*WORK TASK*
Could you restate every entry word for word, minus the pictures?

[Saved entries]
▽

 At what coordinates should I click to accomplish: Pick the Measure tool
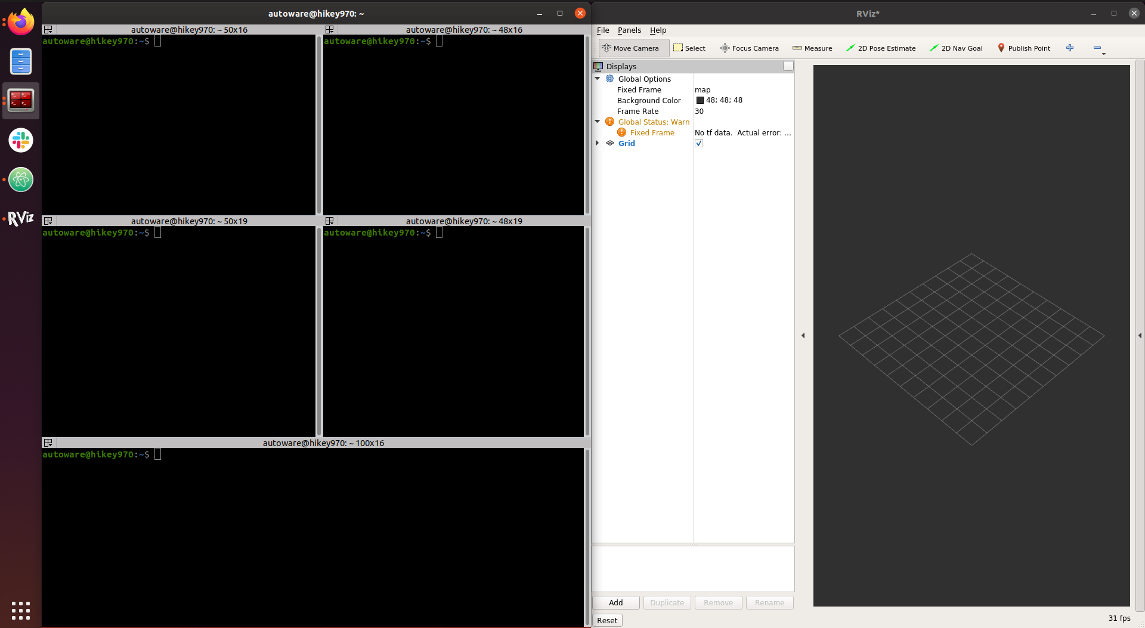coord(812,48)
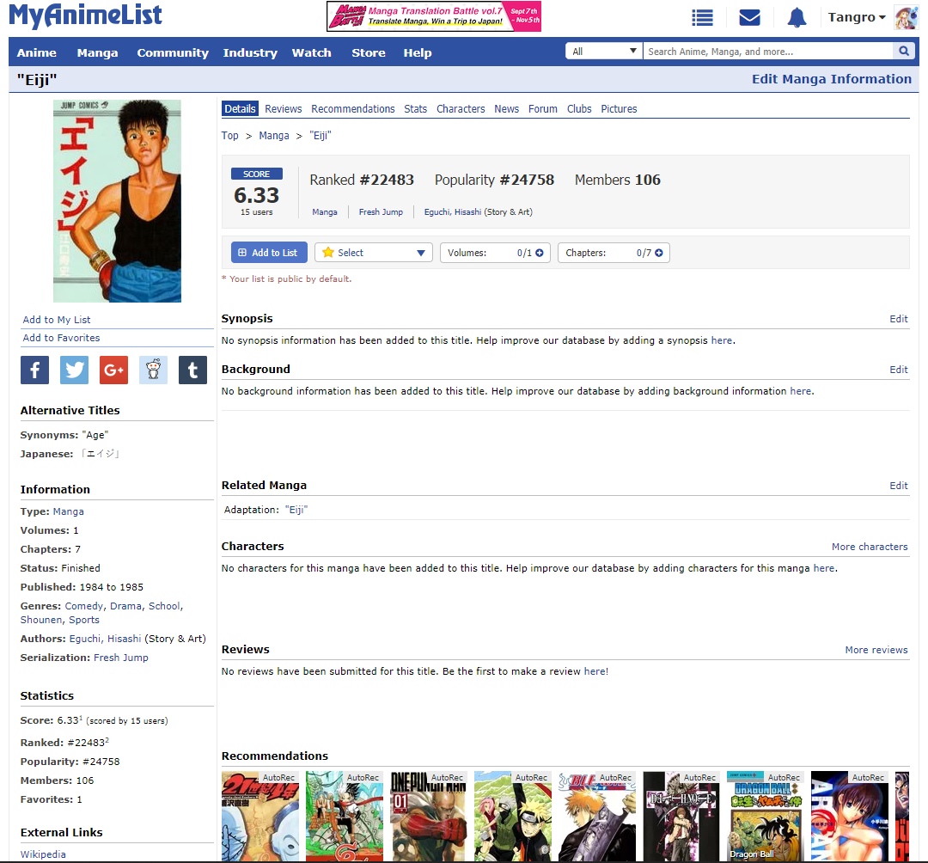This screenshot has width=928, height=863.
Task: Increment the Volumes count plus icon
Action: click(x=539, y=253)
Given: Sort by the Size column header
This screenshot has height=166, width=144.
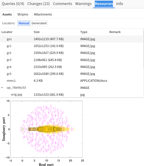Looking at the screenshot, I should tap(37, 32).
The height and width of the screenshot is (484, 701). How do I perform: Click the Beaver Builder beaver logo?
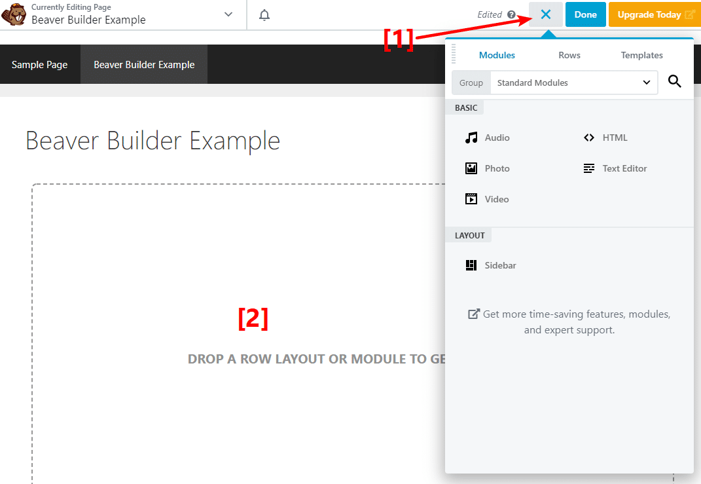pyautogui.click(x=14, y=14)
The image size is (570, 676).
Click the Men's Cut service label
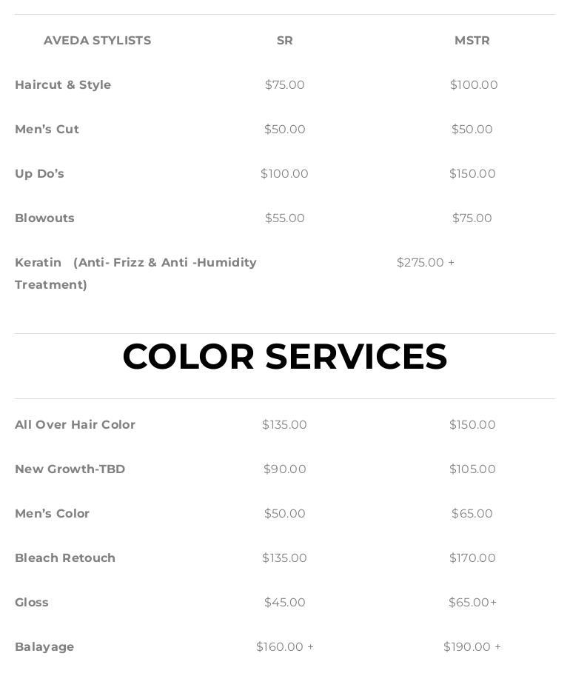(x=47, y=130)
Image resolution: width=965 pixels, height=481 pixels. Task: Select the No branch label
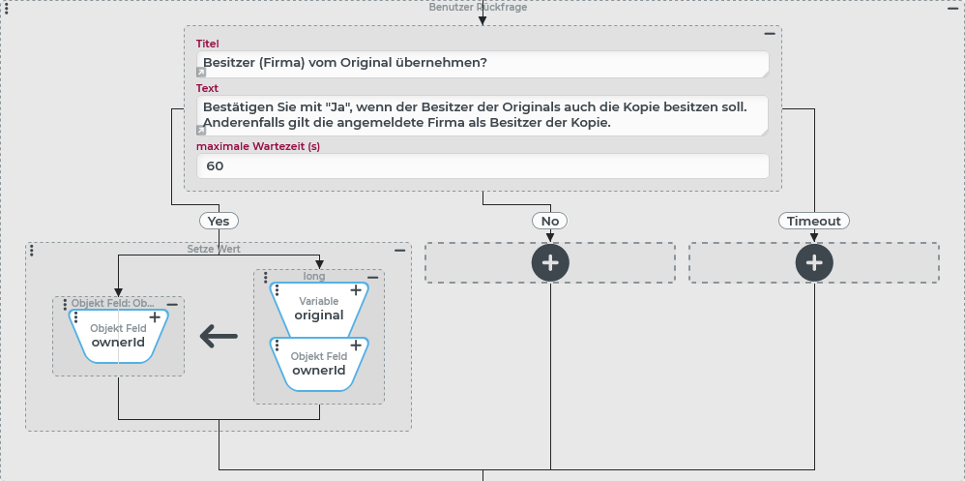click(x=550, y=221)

△

*TASK RESULT*
 At what coordinates should I click to accomplish: Pick the Measure tool
coord(812,48)
This screenshot has width=928, height=863.
Task: Increment the Volumes count plus icon
Action: click(x=539, y=253)
Given: Sort by the Size column header
This screenshot has height=166, width=144.
Looking at the screenshot, I should tap(37, 32).
The height and width of the screenshot is (484, 701). How do I perform: Click the Beaver Builder beaver logo?
pyautogui.click(x=14, y=14)
The image size is (570, 676).
Click the Men's Cut service label
(x=47, y=130)
Image resolution: width=965 pixels, height=481 pixels. Task: Select the No branch label
click(x=550, y=221)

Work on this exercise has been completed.